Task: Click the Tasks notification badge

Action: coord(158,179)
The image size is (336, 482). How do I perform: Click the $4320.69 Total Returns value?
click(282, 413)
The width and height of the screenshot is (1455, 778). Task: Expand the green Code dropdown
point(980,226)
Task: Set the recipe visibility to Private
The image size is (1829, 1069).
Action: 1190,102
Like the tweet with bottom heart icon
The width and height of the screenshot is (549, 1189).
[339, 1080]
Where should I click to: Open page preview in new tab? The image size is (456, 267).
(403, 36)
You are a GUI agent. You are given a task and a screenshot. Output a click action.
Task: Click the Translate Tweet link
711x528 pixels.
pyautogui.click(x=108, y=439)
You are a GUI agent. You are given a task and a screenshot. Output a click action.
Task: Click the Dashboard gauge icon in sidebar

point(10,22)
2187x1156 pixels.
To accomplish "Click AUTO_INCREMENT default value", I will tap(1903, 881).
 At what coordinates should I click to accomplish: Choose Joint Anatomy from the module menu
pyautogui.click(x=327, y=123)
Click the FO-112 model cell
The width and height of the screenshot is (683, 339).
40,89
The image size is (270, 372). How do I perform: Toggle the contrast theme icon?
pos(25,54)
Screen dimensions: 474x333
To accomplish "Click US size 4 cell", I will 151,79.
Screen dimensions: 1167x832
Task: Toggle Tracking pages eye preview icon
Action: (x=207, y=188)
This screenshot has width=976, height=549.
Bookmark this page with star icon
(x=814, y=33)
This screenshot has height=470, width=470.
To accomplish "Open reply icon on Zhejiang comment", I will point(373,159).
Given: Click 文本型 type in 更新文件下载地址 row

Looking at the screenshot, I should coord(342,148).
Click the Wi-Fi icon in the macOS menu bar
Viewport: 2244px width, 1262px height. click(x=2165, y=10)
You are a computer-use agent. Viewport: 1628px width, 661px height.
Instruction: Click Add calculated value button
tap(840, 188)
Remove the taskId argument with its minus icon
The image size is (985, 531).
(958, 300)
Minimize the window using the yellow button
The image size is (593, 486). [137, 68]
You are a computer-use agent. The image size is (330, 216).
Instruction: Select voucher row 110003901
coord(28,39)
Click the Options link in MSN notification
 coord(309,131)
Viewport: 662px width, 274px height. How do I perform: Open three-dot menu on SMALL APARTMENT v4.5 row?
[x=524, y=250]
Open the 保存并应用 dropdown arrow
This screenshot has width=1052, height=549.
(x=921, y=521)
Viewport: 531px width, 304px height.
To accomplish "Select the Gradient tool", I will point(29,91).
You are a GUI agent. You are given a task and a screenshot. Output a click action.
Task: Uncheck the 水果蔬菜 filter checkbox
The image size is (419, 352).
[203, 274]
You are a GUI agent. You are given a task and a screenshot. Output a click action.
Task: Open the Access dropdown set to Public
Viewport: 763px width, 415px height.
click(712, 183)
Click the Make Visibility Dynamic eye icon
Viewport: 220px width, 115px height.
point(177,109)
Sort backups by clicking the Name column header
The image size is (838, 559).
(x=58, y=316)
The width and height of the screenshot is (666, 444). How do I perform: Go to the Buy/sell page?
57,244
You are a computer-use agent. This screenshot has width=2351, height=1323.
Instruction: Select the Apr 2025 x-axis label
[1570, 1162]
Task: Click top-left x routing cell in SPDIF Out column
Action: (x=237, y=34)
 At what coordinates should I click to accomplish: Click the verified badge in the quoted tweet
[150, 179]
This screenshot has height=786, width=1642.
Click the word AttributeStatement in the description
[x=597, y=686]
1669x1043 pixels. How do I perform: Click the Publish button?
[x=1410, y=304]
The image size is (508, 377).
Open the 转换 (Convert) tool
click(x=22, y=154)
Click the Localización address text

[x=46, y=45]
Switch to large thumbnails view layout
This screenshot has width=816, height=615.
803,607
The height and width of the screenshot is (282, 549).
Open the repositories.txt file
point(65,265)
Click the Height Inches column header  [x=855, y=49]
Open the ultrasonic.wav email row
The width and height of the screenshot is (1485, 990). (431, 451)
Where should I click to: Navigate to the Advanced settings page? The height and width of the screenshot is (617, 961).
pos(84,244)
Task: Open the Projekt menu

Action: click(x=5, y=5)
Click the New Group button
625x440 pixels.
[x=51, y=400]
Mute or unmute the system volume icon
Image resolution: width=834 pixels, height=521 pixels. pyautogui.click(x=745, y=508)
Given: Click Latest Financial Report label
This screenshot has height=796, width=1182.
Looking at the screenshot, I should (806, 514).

········

§ PROBLEM REQUIREMENTS
From the listing above, copy out every line that contains the word "menu".

§ RESPONSE
 At what coordinates should I click to accomplish: Choose Joint Anatomy from the module menu
Click the Wi-Fi icon in the macOS menu bar
Viewport: 662px width, 274px height. How do I perform: Open three-dot menu on SMALL APARTMENT v4.5 row?
Task: Open the Projekt menu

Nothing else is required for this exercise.